- Task requirements:
**A.** Copy from the obesity and brain aging text the words from "Midlife obesity has" up to and including "middle-aged community adults.".
**B.** Write what comes next in the obesity and brain aging text, starting right after its last sentence.

Stephanie Debette, MD, PhD 1 2, Alexa Beiser, PhD 1 2 3, Udo Hoffmann, MD 4 5, Charles DeCarli, MD 6, Christopher J. O'Donnell, MD, MPH 2 7, Joseph M. Massaro, PhD 2 3, Rhoda Au, PhD 1 2, Jayandra J. Himali, MS 1 2 3, Philip A. Wolf, MD 1 2, Caroline S. Fox, MD, MPH 2 4, Sudha Seshadri, MD, DM 1 2 * 1Department of Neurology, Boston University School of Medicine, Framingham Heart Study, Boston, MA 2National Heart, Lung, and Blood Institute's Framingham Heart Study, Framingham, MA 3Department of Biostatistics, Boston University School of Public Health, Boston, MA 4Division of Endocrinology, Metabolism, and Diabetes, Brigham and Women's Hospital and Harvard Medical School, Boston, MA 5Department of Radiology, Masachusetts General Hospital and Harvard Medical School, Boston, MA 6Department of Neurology, University of California at Davis, Sacramento, CA 7Department of Cardiology, Massachusetts General Hospital and Harvard Medical School, Boston, MA email: Sudha Seshadri (suseshad@bu.edu) *Correspondence to Sudha Seshadri, Department of Neurology, Boston University School of Medicine; B602, 72 East Concord Street, Boston, MA 02118 Funded by: Framingham Heart Study's National Heart, Lung, and Blood Institute; Grant Number: N01-HC-25195 National Institute of Neurological Disorders and Stroke; Grant Number: R01 NS17950 National Institute on Aging; Grant Number: R01 AG16495, AG08122, AG033193, AG031287, AG033040, P30AG013846 Bettencourt-Schueller Foundation
 
Abstract
 
Objective

 
Midlife obesity has been associated with an increased risk of dementia. The underlying mechanisms are poorly understood. Our aim was to examine the cross-sectional association of body mass index (BMI), waist circumference (WC), waist-to-hip ratio (WHR), and computed tomography (CT)-based measurements of subcutaneous (SAT) and visceral (VAT) adipose tissue with various magnetic resonance imaging (MRI) markers of brain aging in middle-aged community adults.

- Information supplied:
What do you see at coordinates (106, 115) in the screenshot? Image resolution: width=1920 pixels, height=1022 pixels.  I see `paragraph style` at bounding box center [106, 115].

- Answers by item number:
**A.**
Midlife obesity has been associated with an increased risk of dementia. The underlying mechanisms are poorly understood. Our aim was to examine the cross-sectional association of body mass index (BMI), waist circumference (WC), waist-to-hip ratio (WHR), and computed tomography (CT)-based measurements of subcutaneous (SAT) and visceral (VAT) adipose tissue with various magnetic resonance imaging (MRI) markers of brain aging in middle-aged community adults.

**B.**
 
Methods
 
Participants from the Framingham Offspring cohort were eligible if in addition to having measurements of BMI, WC, WHR, SAT, and VAT, they had undergone a volumetric brain MRI scan with measurements of total brain volume (TCBV), temporal horn volume (THV), white matter hyperintensity volume (WMHV), and MRI-defined brain infarcts (BI). All analyses were adjusted for age, sex, and time interval between abdominal CT and brain MRI.
 
Results
 
In a sample of 733 community participants (mean age, 60 years; 53% women), we observed an inverse association of BMI (estimate by standard deviation unit ± standard error = -0.27 ± 0.12; p = 0.02), WC (-0.30 ± 0.12; p = 0.01), WHR (-0.37 ± 0.12; p = 0.02), SAT (-0.23 ± 0.11; p = 0.04), and VAT (-0.36 ± 0.12; p = 0.002) with TCBV, independent of vascular risk factors. The association between VAT and TCBV was the strongest and most robust, and was also independent of BMI (-0.35 ± 0.15; p = 0.02) and insulin resistance (-0.32 ± 0.13; p = 0.01). When adjusting for C-reactive protein levels, the associations were attenuated (-0.17 ± 0.13; p = 0.17 for VAT). No consistently significant association was observed between the anthropometric or CT-based abdominal fat measurements and THV, WMHV, or BI.
 
Interpretation
 
In middle-aged community participants, we observed a significant inverse association of anthropometric and CT-based measurements of abdominal, especially visceral, fat with total brain volume.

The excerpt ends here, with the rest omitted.